60年前の赤ちゃん取り違え事件、関係者たちの今後は

昭和28年に東京の賛育会病院で起った赤ちゃんの取り違え事件。本来ならば裕福な家庭で育っていたはずのAさん(60歳)の人生は大きく変わってしまった。民事裁判により3800万円の損害賠償が認められたものの、失った時間は余りにも大きく、人生を狂わされた意味においてはあまりに安い金額と言える。

 

取り違えが発覚した経緯は、取り違えられたもう一方の当事者であるBさんと三人の弟との遺産相続によるトラブルが発端と言われている。Bさんの親に対する不遜な態度を見て兄弟たちが血縁関係を怪しんでいたことから、DNA鑑定を依頼した事で血縁関係がないことが分かり、Bさんの出生した病院に問い合わせをした事で取り違いが発覚したそうだ。

 

そもそもBさんの兄弟がここまでして真実を突き止めようとした背景を見ると、兄弟間の軋轢があったと感じられる。余程の事がない限り、兄弟の出生を調査する事などあり得ない。

 

取り違えられたAさんは中学を卒業して就職し、生活も厳しいまま現在は兄の介護のため仕事をする事が出来ず生活保護を受けている。
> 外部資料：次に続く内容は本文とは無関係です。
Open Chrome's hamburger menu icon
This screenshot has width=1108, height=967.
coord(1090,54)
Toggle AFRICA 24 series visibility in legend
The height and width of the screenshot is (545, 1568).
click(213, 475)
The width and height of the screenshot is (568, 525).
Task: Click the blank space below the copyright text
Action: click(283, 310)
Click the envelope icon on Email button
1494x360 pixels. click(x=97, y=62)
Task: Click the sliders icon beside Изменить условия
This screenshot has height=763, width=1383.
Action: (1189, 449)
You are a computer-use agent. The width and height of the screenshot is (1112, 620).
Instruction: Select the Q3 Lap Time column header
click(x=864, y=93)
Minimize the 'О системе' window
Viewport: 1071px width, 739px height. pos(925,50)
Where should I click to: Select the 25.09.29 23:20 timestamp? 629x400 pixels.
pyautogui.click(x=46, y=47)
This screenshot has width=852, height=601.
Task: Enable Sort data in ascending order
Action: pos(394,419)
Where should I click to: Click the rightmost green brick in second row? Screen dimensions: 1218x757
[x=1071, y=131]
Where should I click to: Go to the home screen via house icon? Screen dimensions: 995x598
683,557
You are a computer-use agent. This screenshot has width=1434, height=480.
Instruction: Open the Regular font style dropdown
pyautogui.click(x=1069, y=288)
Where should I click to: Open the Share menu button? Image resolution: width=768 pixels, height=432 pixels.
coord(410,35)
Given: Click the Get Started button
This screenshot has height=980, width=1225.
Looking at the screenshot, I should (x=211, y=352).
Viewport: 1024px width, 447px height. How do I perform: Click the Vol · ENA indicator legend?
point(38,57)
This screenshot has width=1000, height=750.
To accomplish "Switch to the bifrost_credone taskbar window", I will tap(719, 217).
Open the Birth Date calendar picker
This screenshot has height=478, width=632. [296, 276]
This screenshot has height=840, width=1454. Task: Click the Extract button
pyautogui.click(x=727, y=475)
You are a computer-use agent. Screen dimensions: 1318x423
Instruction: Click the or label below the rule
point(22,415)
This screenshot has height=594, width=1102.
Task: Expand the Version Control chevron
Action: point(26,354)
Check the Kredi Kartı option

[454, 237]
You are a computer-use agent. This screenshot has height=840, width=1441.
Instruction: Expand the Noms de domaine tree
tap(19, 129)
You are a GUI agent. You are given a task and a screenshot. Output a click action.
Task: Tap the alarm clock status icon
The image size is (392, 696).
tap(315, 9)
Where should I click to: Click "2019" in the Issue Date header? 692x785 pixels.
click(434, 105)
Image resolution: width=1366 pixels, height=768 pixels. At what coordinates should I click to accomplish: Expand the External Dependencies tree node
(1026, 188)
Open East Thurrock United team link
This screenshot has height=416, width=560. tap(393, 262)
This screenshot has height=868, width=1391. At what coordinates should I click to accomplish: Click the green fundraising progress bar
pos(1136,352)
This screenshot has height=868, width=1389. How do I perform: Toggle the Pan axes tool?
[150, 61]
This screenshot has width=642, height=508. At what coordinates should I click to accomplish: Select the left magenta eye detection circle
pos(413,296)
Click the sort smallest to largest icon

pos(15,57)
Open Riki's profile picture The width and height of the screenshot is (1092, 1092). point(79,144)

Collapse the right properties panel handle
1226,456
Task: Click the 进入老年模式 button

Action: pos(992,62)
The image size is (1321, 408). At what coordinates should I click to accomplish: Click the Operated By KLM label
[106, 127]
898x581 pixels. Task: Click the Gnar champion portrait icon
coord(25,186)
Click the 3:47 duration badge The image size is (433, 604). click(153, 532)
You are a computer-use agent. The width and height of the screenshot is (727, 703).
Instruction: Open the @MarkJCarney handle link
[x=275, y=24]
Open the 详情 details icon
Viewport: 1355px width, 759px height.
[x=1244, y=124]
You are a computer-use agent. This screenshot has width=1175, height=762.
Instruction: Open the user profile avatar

しかし取り違えの事実が発覚した事で、戸籍がBさんの家系に取り入れられる事になった。Bさん兄弟とも交流を持ち、お酒を酌み交わす仲らしい。しかしAさんとBさんとの繋がりは話を聞くとなさそうだ。お互い全く違う運命を歩むことになってしまった被害者なのだが、境遇の優劣から気まずい関係である事には違いない。

 

既に亡くなっている親からの相続財産分与が見直しになるようで、本来遺産を受け取る立場のAさんだが、前途に記述しているようにBさんと兄弟とで遺産相続で揉めているだけにすんなり決着というわけにはいかないだろう。取り違えが原因なのは勿論だが、極端な家庭環境の違いによって生じた悲劇と言える。